#### Data lines
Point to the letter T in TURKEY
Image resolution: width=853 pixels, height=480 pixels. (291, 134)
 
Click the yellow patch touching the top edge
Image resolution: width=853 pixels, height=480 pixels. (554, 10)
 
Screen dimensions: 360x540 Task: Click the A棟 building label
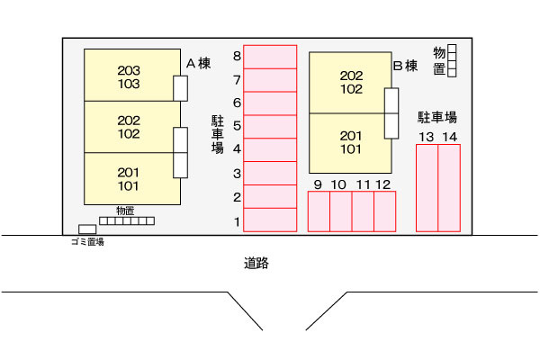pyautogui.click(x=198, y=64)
==
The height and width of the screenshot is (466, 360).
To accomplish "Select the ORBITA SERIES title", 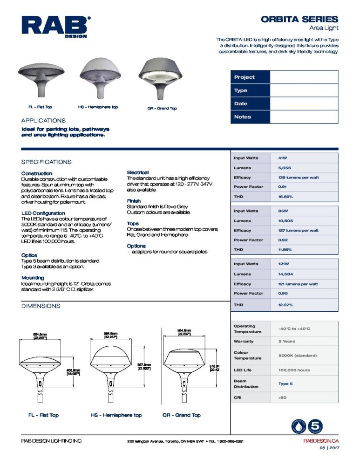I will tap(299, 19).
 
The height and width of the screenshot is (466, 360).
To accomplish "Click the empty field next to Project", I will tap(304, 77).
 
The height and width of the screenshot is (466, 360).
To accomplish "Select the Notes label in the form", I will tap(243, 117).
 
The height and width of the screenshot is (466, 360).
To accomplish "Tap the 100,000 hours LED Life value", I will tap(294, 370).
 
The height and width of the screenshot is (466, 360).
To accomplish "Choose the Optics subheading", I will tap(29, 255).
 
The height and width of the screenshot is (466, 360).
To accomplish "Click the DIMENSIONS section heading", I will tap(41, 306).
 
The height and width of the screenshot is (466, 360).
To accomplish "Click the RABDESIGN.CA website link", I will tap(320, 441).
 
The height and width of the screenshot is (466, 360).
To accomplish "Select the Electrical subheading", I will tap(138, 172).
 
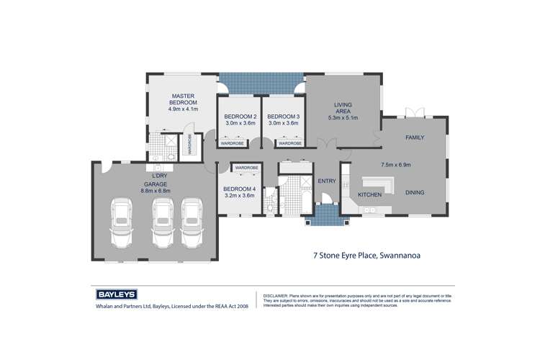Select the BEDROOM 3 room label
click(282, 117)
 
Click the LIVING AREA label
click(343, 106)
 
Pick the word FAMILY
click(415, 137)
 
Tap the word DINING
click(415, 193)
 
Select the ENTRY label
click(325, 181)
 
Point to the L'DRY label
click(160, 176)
--
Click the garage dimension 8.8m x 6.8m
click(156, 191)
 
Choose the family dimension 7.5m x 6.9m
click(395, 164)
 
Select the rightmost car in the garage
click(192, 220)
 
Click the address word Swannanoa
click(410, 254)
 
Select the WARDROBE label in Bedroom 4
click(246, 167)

#### Exercise instructions
Reproduce the lines starting at the one containing "Pick the word FAMILY" and ending at the one containing "click(160, 176)", with both included.

#### Final result
Pick the word FAMILY
click(415, 137)
 
Tap the word DINING
click(415, 193)
 
Select the ENTRY label
click(325, 181)
 
Point to the L'DRY label
click(160, 176)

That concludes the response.